Brian Bourke, Global Chief Commercial Officer, SEKO Logistics
Air freight’s high costs come in part from largely empty planes that must make the return trip back from the U.S. to China: shipping in that direction costs maybe a fifth of the price to ship from China to the U.S., van de Wouw said.
“You get a full plane to the U.S. and a deadhead on the way back,” he said, using an aviation industry term for a near-empty or fully empty plane. “The backhaul becomes a bloodbath.”
Neither Shein nor Temu responded to Forbes’ request for comment.
A big TV advertising blitz in the U.S. has fueled Temu’s growth, including ads during the 2023 and 2024 Super Bowls that encouraged Americans to “shop like a billionaire.” New survey data released last month from YouGov shows that nearly all Americans surveyed said they had heard of the company.
Its parent company PDD Holdings, which also owns an enormous sister online merchant site called Pinduoduo that only operates in China, is worth more than $167 billion. PDD Holdings is technically based in the Cayman Islands. The company has over 17,000 employees worldwide, according to its most recent annual report, the overwhelming majority of which are believed to be working in China.
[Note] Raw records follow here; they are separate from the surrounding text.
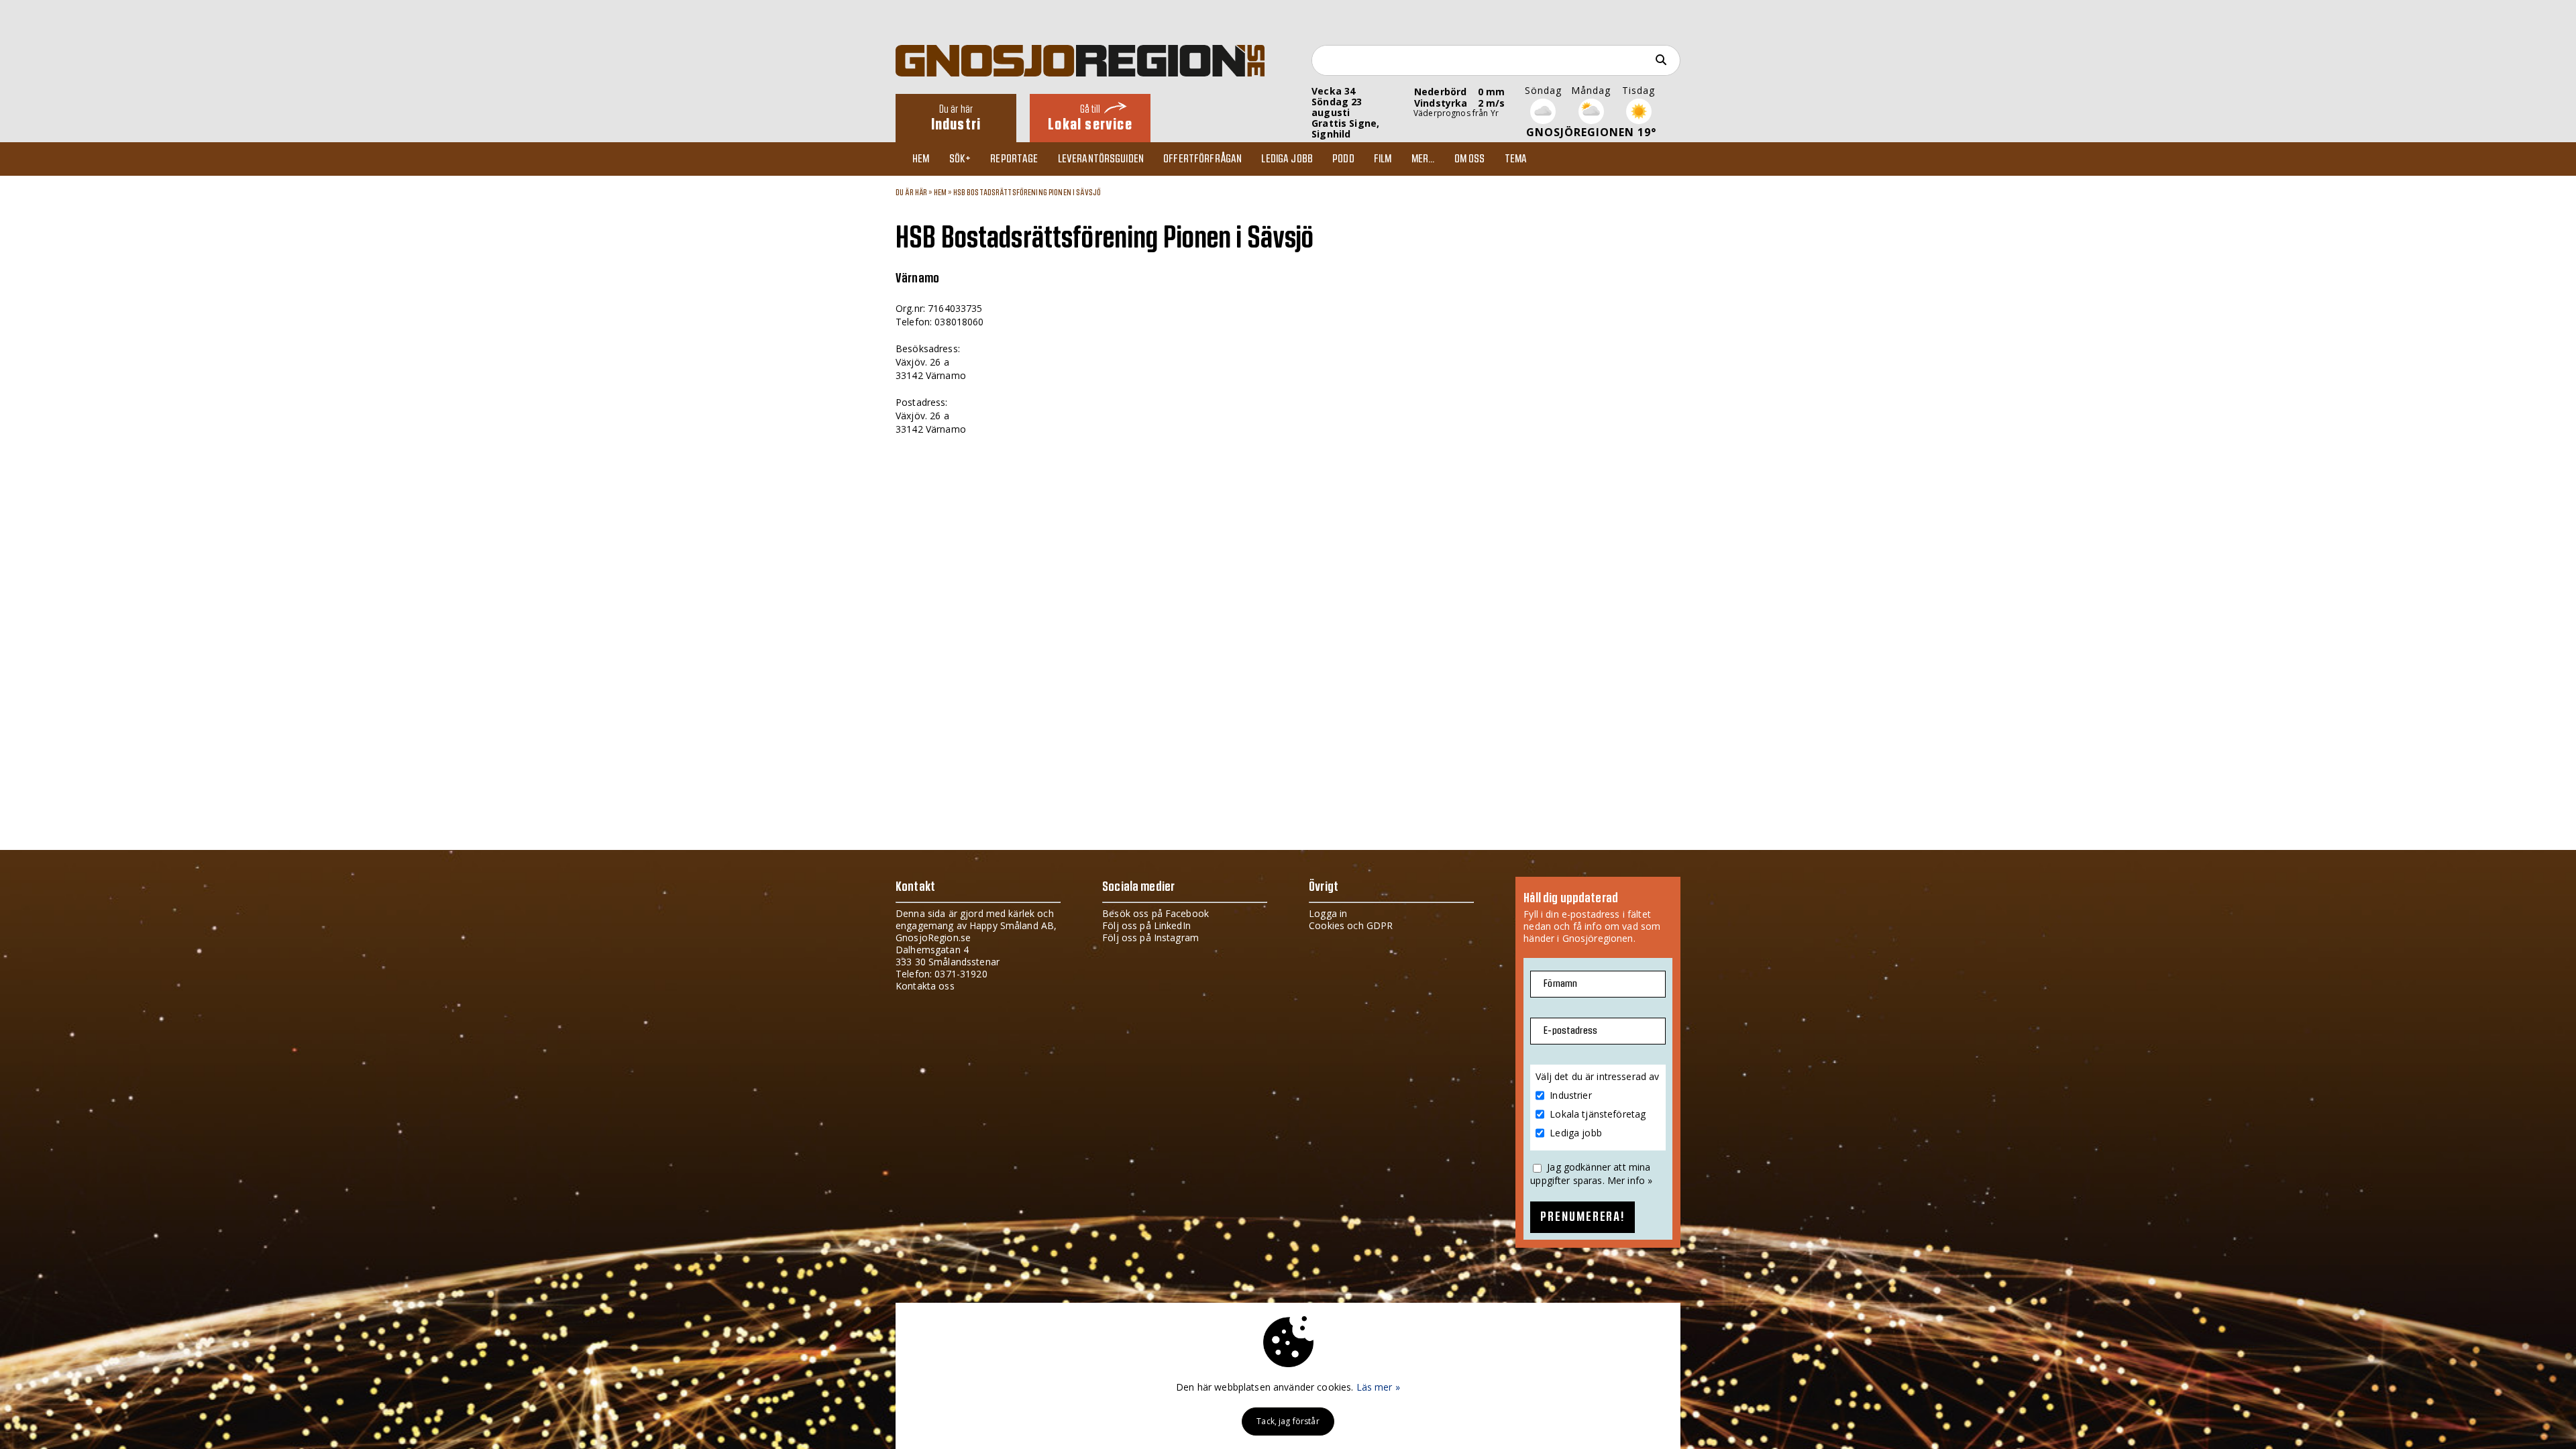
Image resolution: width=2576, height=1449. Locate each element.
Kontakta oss (925, 985)
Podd (1343, 159)
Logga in (1328, 913)
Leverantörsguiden (1101, 159)
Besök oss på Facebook (1155, 913)
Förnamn (1560, 984)
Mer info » (1629, 1180)
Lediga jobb (1287, 159)
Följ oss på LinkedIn (1146, 925)
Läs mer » (1378, 1387)
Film (1383, 159)
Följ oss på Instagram (1150, 937)
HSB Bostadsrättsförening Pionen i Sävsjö (1027, 193)
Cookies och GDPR (1351, 925)
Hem (920, 159)
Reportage (1014, 159)
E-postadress (1570, 1031)
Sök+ (960, 159)
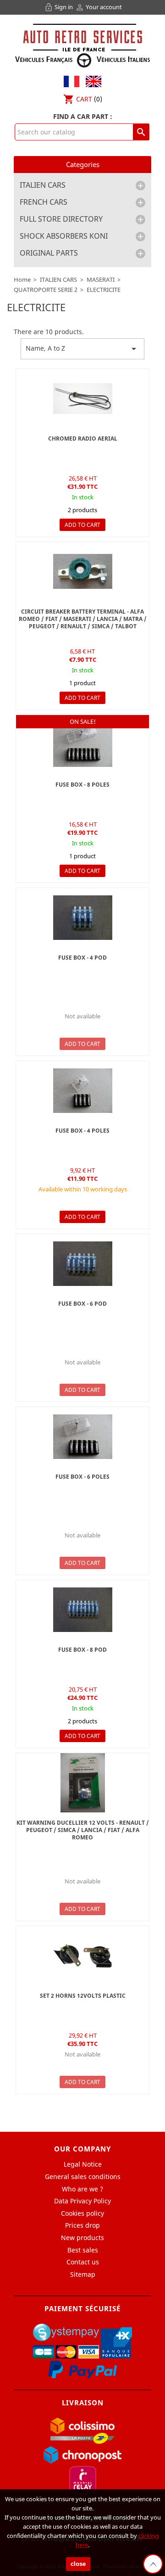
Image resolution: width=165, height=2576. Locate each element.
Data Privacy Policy (82, 2200)
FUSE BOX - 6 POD (82, 1304)
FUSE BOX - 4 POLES (82, 1130)
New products (82, 2237)
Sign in (59, 7)
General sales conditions (83, 2176)
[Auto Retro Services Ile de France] (82, 44)
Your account (98, 7)
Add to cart (82, 525)
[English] (91, 80)
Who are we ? (82, 2189)
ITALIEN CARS (43, 185)
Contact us (82, 2261)
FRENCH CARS (43, 202)
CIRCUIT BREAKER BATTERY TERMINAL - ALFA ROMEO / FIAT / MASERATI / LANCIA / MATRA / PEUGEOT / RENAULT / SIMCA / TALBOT (83, 619)
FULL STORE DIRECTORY (61, 219)
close (78, 2563)
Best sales (82, 2250)
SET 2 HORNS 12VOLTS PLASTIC (83, 1996)
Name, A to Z (82, 348)
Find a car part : (82, 116)
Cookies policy (82, 2213)
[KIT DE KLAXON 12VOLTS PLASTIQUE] (82, 1955)
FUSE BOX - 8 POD (82, 1650)
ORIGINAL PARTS (49, 253)
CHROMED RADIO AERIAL (82, 438)
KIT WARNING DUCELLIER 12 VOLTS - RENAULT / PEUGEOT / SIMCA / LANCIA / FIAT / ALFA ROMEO (82, 1830)
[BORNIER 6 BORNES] (82, 744)
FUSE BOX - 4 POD (82, 957)
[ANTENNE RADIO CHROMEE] (82, 398)
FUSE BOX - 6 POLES (82, 1477)
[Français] (71, 80)
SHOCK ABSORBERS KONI (64, 236)
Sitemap (82, 2274)
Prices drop (82, 2225)
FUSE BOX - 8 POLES (82, 784)
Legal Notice (83, 2164)
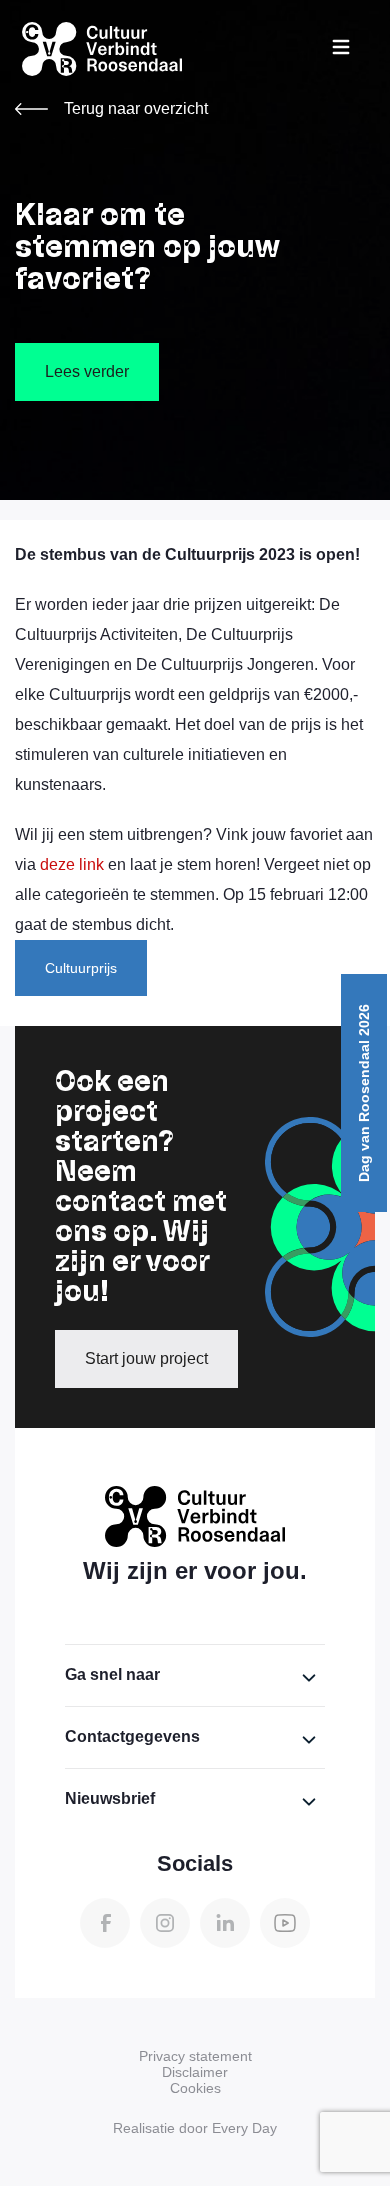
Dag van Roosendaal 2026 (364, 1093)
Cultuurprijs (81, 968)
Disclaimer (195, 2072)
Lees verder (87, 371)
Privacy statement (195, 2056)
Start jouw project (146, 1358)
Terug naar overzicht (136, 108)
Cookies (195, 2088)
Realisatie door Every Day (195, 2128)
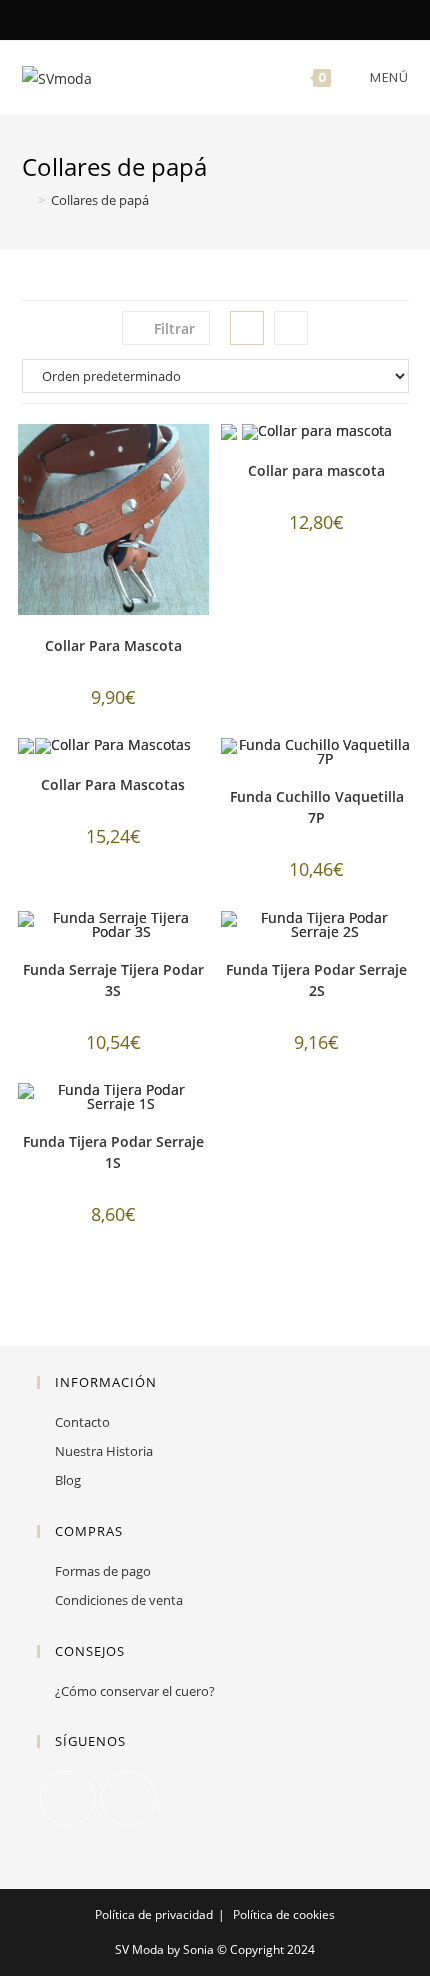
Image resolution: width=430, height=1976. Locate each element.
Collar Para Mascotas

Last month, PDD Holdings announced record annual profits of over $8.4 billion in 2023, which includes approximately $5 billion in net income attributed to “other subsidiaries of PDD Holdings,” a group that includes Temu. That’s nearly twice as much as the $3.4 billion in profits brought in by the Chinese arm of the company.Shein is valued at $66 billion according to CNBC, has been rapidly encroaching into the territory of American fashion brands like Gap and Macy’s. The privately-held company has also grown incredibly fast, going from an approximated $2.5 in revenue in 2019 to an estimated $48 billion this year, according to ECDB, a German e-commerce analytics firm.
Both companies, which are likely to surpass revenues of $90 billion this year, stand to have a record-breaking holiday season — and shippers are already concerned.
“The fact that we are talking about this kind of a market this early in the year is leading a lot of people to thinking how challenging peak season, Q4, will be,” Brian Bourke, chief commercial officer of SEKO logistics, told Forbes.
“If we are like this now and it’s early May, imagine what it will be in September, October, November and December?”